Al-Qaeda militants began withdrawing Thursday from two cities in Yemen's southern Abyan province following tribal mediation to spare destruction, tribal sources said.
"Hundreds of Al-Qaeda fighters have begun to hand over to provincial authorities public buildings which they controlled" in Abyan provincial capital Zinjibar and the nearby city of Jaar, a tribal mediator told AFP.
A tribal elder involved in the mediation said their departure comes amid pressure from residents who wanted to spare their cities from being destroyed like other southern towns which the militants once controlled.
This comes after government troops backed by air and ground support from a Saudi-led coalition launched last month a widespread operation against militants in south and southeastern Yemen.
The tribal mediator said the withdrawal will be completed within a week.
But he warned that the militants could stop the operation if they come under attack.
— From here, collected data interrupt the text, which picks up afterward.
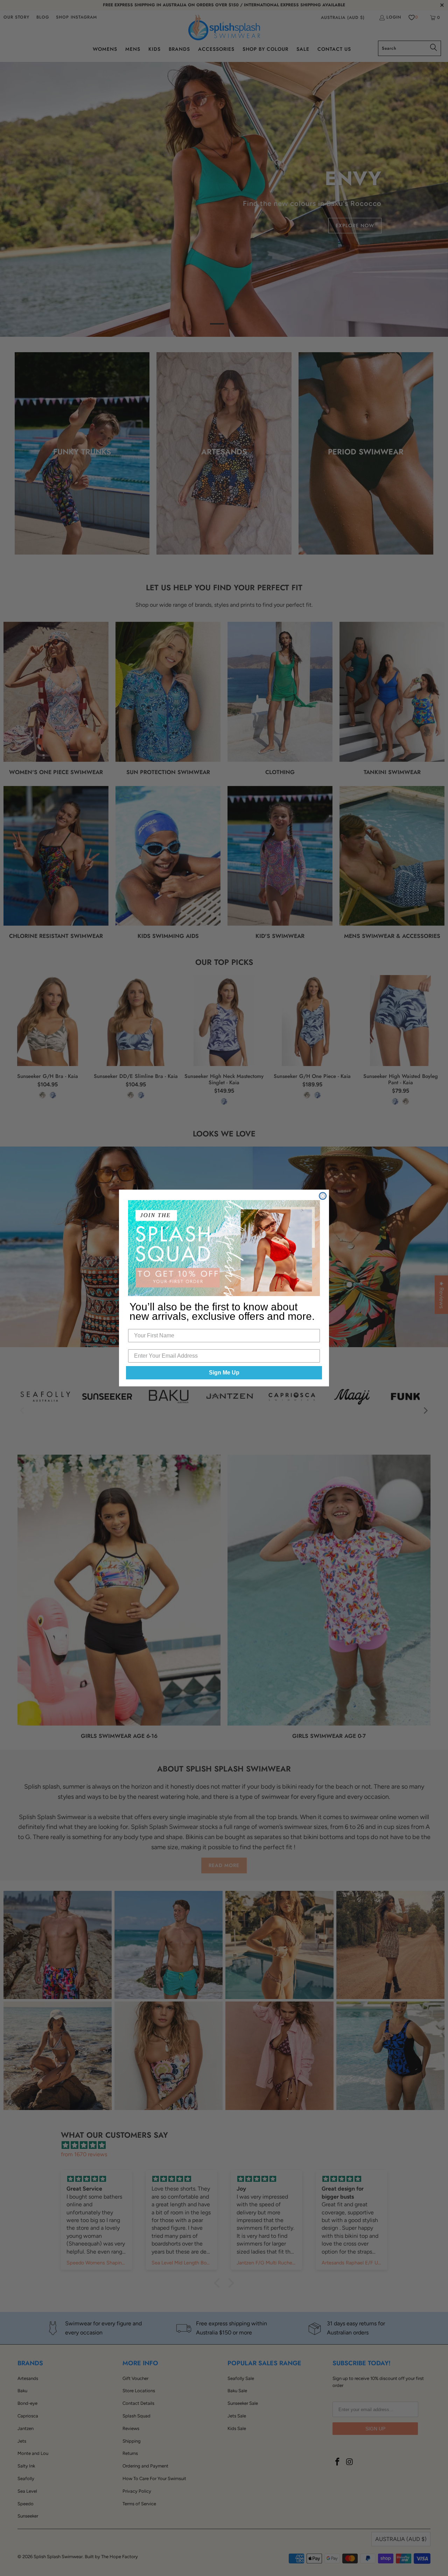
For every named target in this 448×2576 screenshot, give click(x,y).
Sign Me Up (224, 1373)
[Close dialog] (322, 1195)
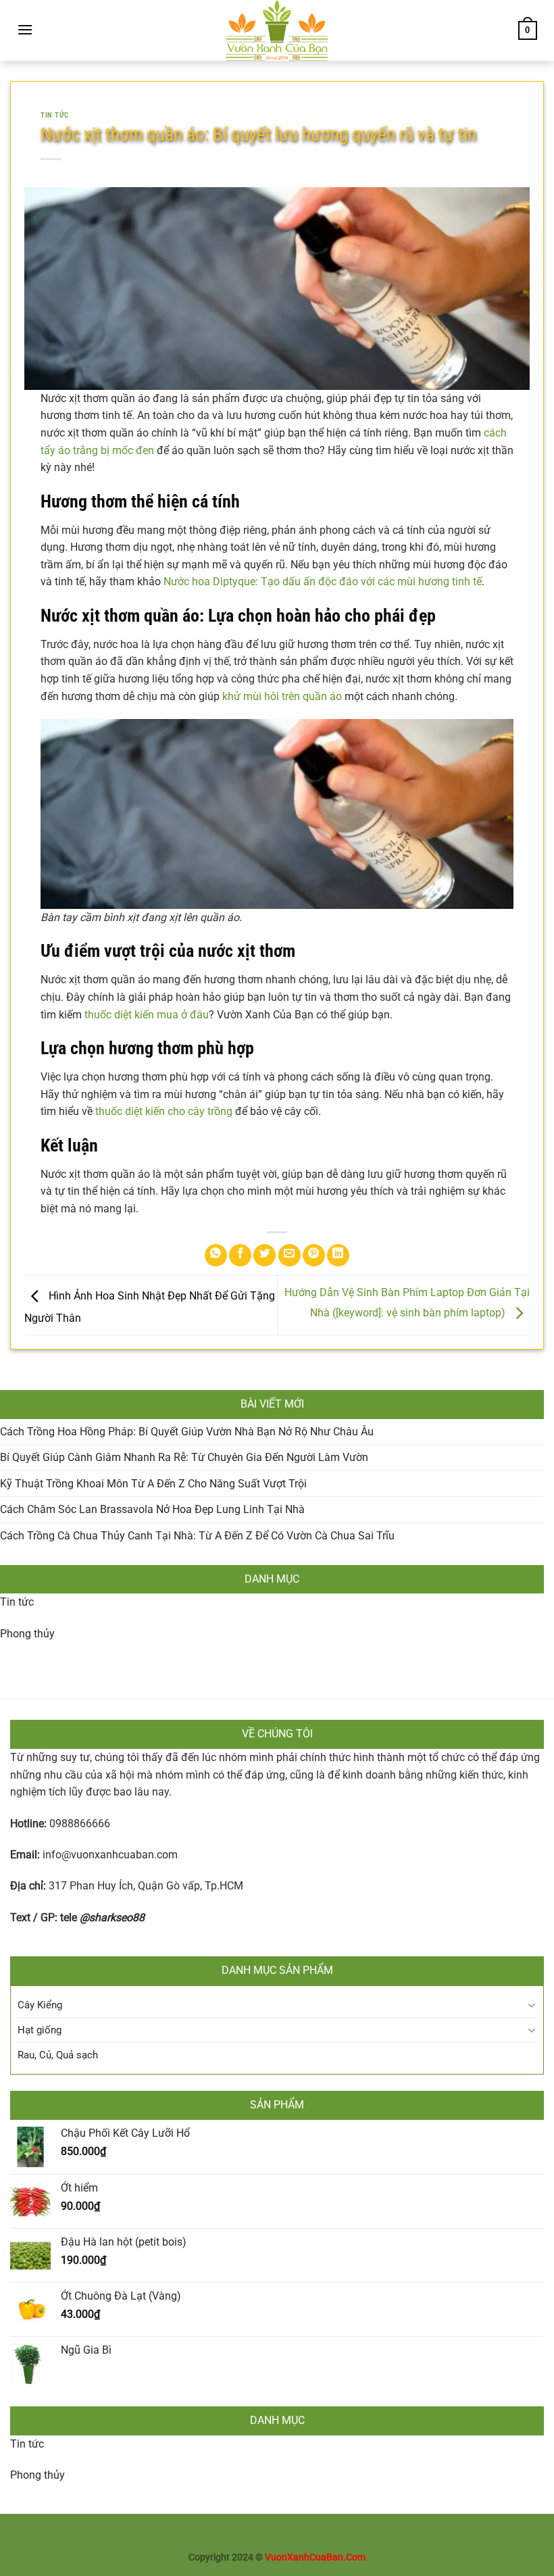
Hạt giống (39, 2030)
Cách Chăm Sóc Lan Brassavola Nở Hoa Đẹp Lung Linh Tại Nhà (152, 1509)
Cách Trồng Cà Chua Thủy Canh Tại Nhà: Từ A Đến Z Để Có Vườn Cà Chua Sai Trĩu (197, 1535)
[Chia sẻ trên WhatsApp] (216, 1255)
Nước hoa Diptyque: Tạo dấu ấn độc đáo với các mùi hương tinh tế (322, 581)
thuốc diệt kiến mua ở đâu (146, 1014)
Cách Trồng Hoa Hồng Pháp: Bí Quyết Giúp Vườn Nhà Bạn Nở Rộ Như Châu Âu (187, 1431)
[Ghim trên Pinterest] (314, 1255)
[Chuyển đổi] (531, 2005)
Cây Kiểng (40, 2005)
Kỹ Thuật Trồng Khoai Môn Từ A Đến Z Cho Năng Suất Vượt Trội (153, 1483)
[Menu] (25, 29)
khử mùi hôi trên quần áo (282, 696)
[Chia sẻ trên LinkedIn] (338, 1255)
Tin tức (17, 1601)
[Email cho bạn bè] (289, 1255)
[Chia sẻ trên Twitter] (264, 1255)
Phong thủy (27, 1633)
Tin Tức (55, 115)
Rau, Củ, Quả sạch (58, 2055)
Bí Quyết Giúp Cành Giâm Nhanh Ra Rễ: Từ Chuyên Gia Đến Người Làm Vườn (184, 1457)
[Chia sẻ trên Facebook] (240, 1255)
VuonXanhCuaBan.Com (315, 2557)
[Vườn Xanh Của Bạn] (277, 30)
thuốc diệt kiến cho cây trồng (163, 1111)
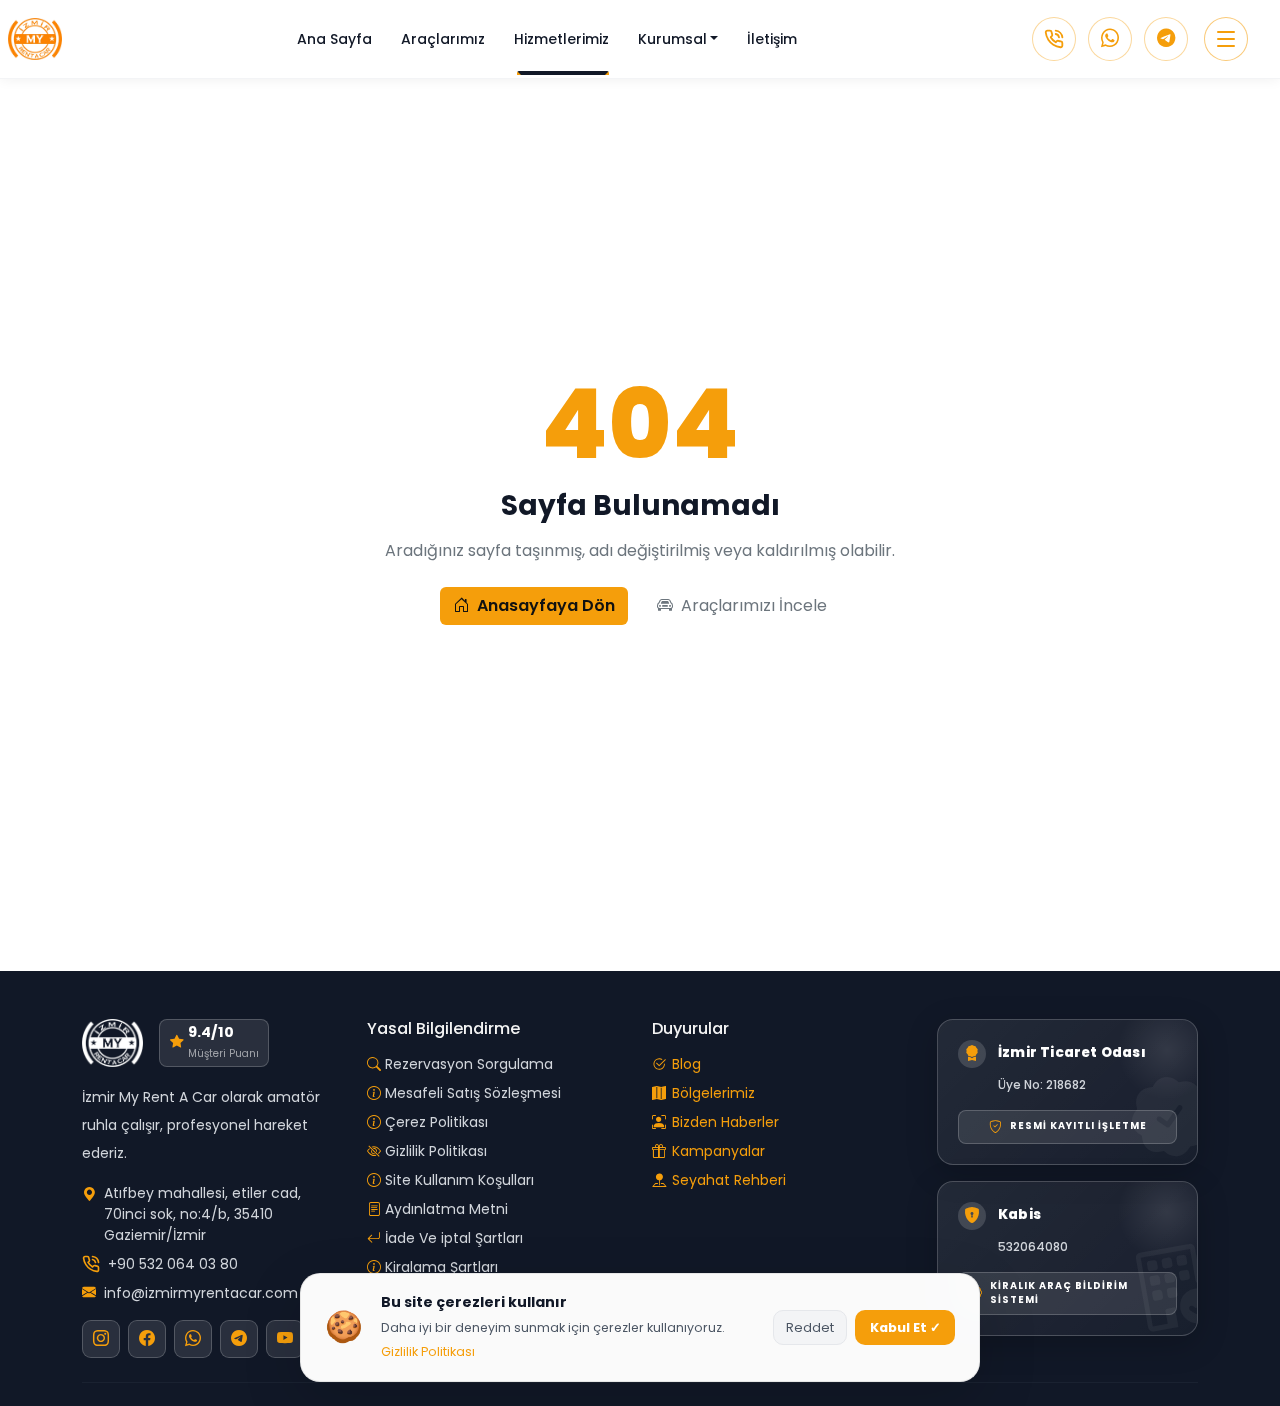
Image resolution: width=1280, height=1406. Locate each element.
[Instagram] (101, 1339)
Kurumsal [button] (672, 39)
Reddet (810, 1327)
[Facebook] (147, 1339)
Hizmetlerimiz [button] (561, 39)
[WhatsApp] (1110, 39)
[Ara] (1054, 39)
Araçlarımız (443, 39)
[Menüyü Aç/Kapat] (1226, 39)
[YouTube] (285, 1339)
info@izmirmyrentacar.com (201, 1293)
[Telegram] (1166, 39)
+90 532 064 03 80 (173, 1264)
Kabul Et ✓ (905, 1327)
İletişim (772, 39)
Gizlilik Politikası (428, 1351)
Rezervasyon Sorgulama (469, 1064)
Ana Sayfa (334, 39)
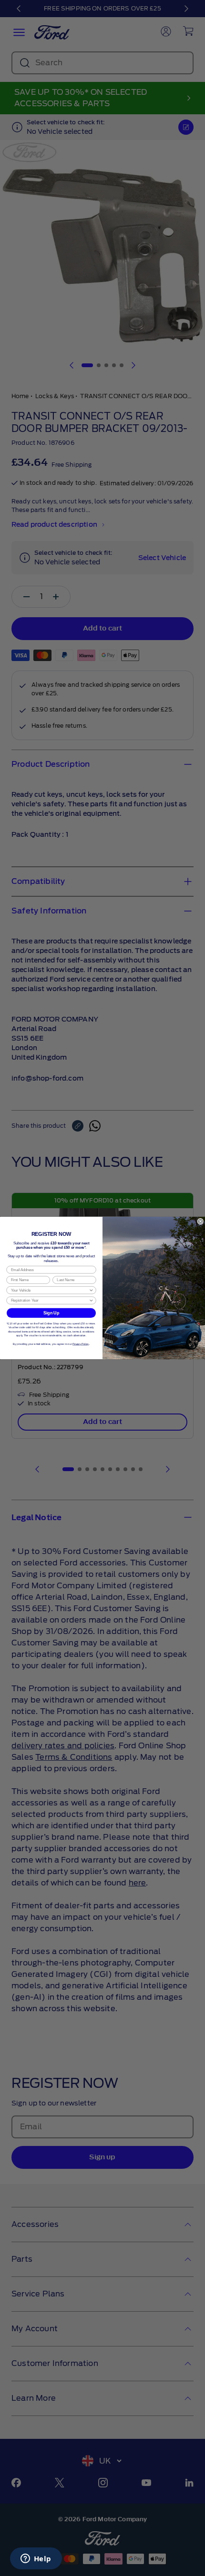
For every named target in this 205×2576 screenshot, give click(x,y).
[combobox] (50, 1290)
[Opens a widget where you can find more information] (36, 2559)
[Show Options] (91, 1290)
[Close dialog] (200, 1221)
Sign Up (51, 1313)
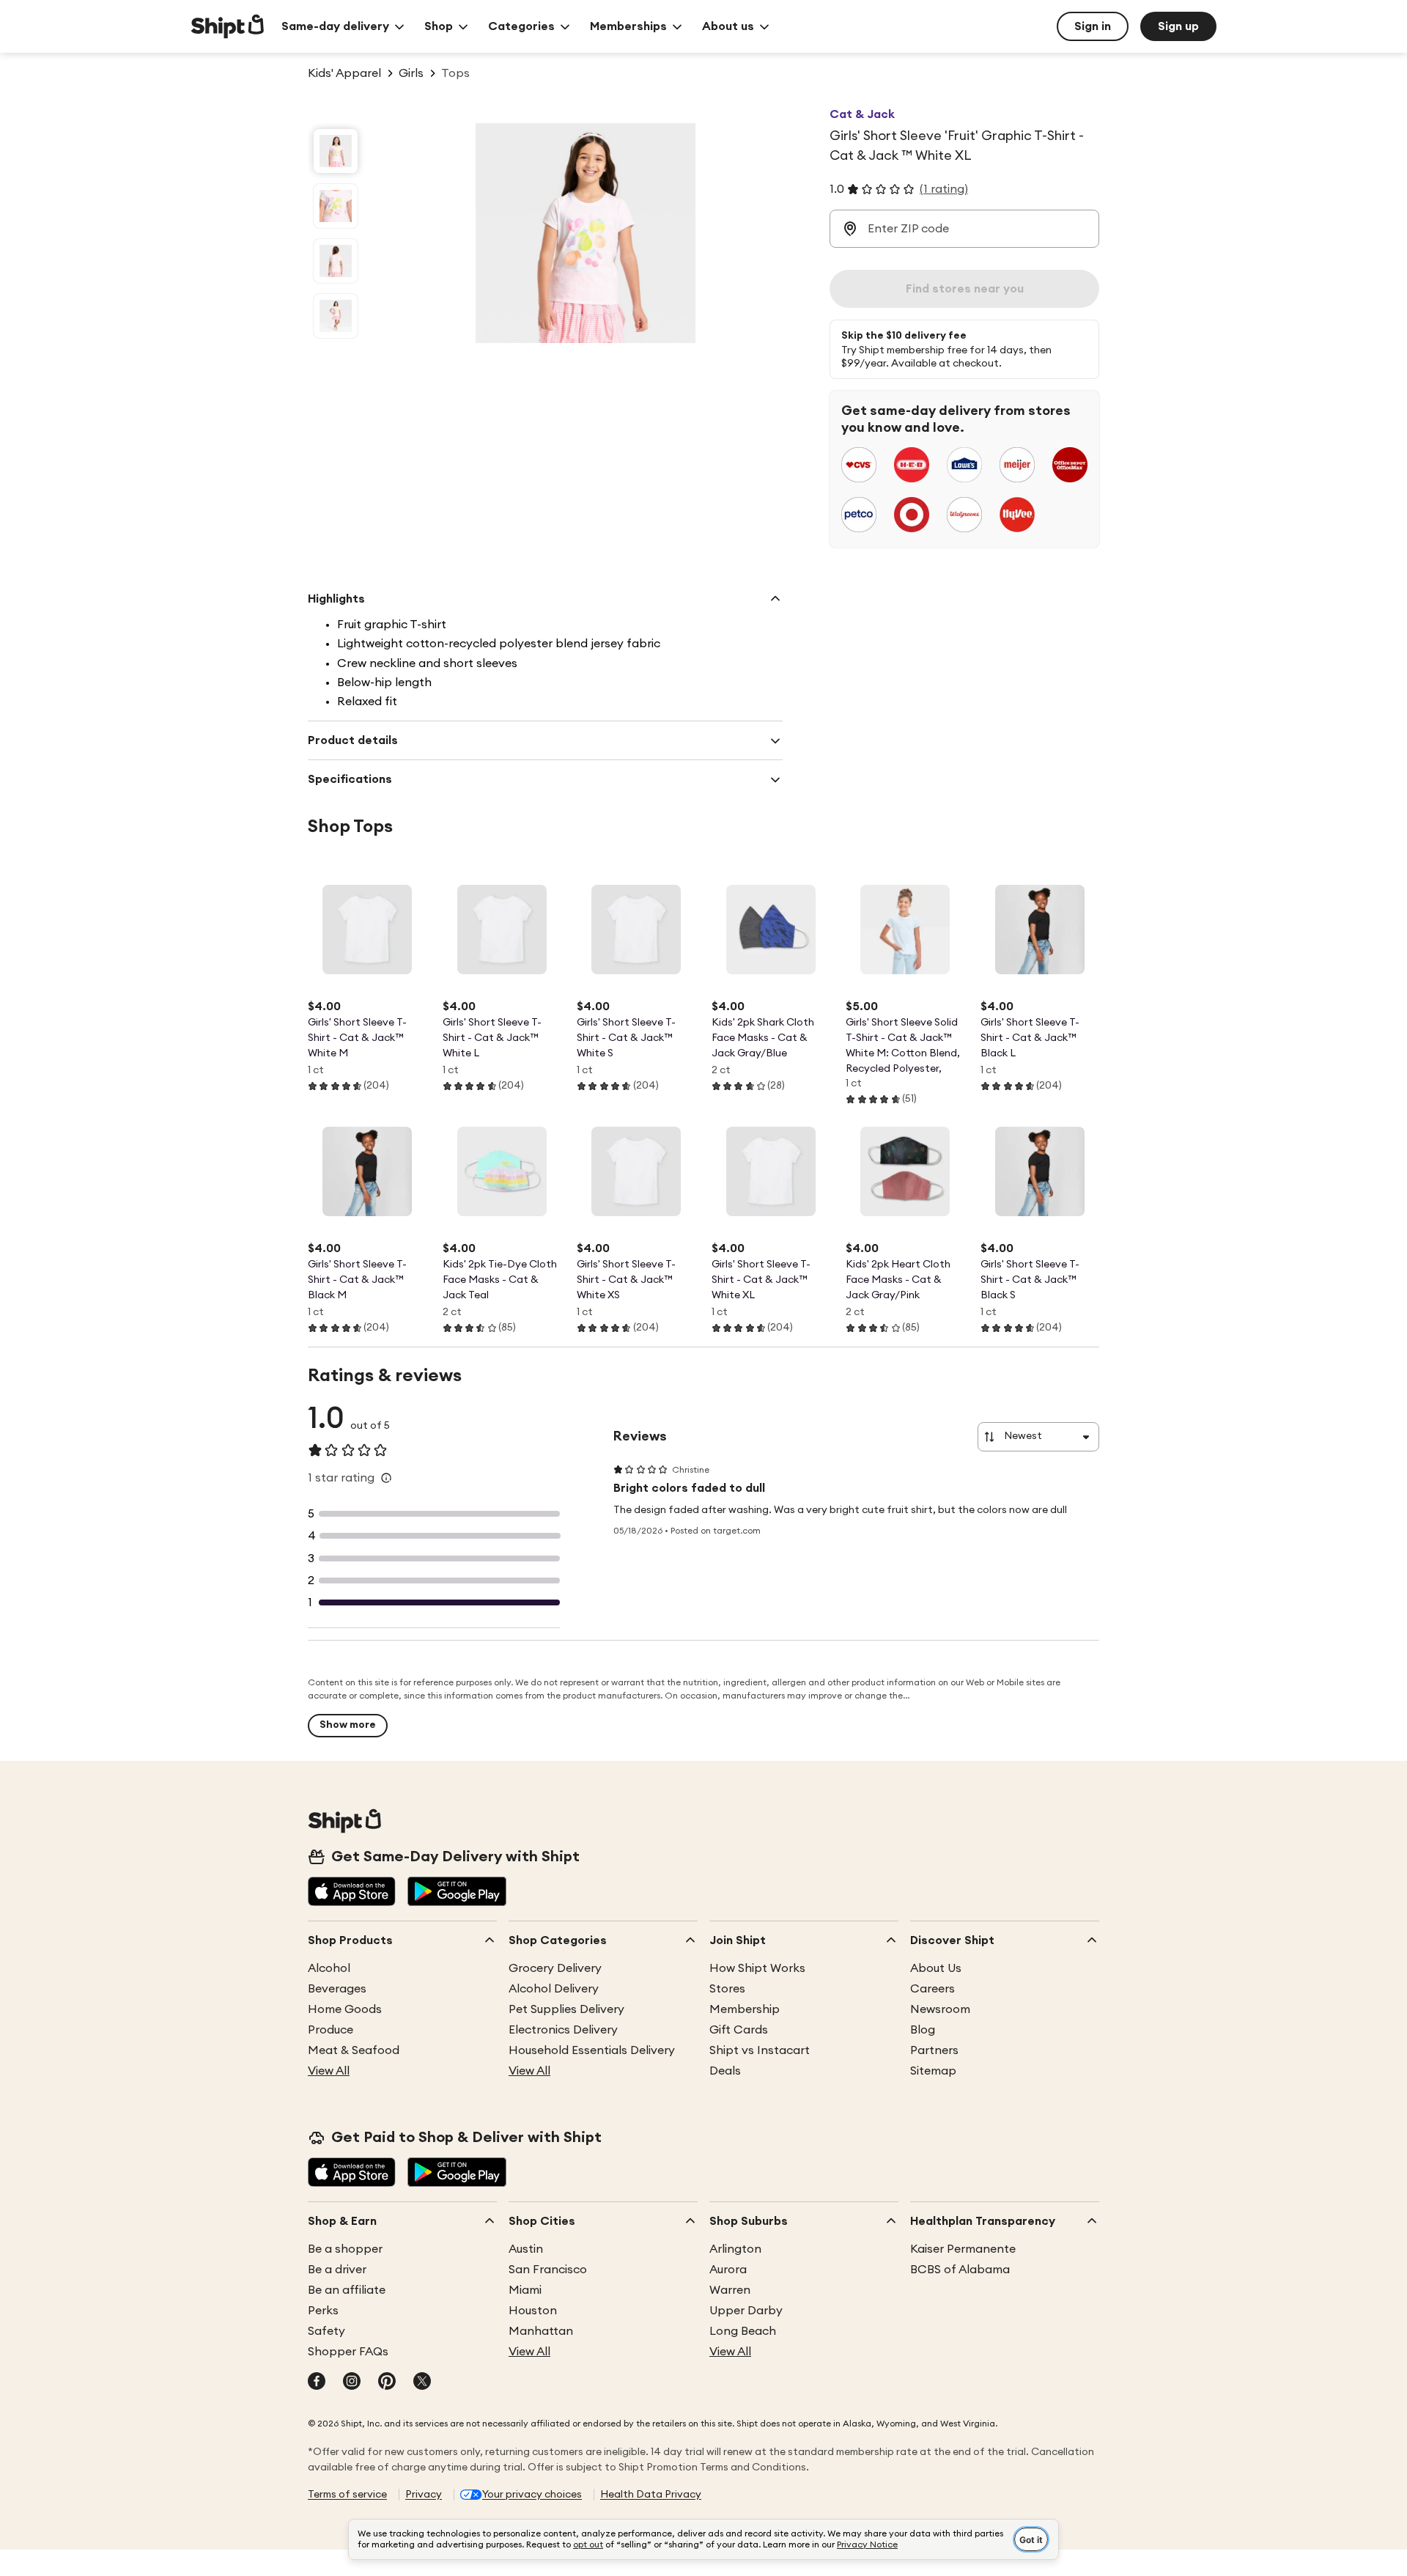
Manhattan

The militants will be leaving with their weapons and are expected to pull back to a mountainous region which separates Abyan from the provinces of Shabwa and Baida, tribal sources said.
The militants last month fled the key southeastern city of Mukalla, the capital of Hadramawt province, and other coastal areas, due to the government offensive.
In a statement released Wednesday, the militants threatened to attack the homes of officials and soldiers who took part in the offensive to drive them out of Mukalla.
Yemen-based Al-Qaeda in the Arabian Peninsula is regarded by Washington as the network's most dangerous branch.
It had taken advantage of the government's war against Shia rebels to spread its presence in the south.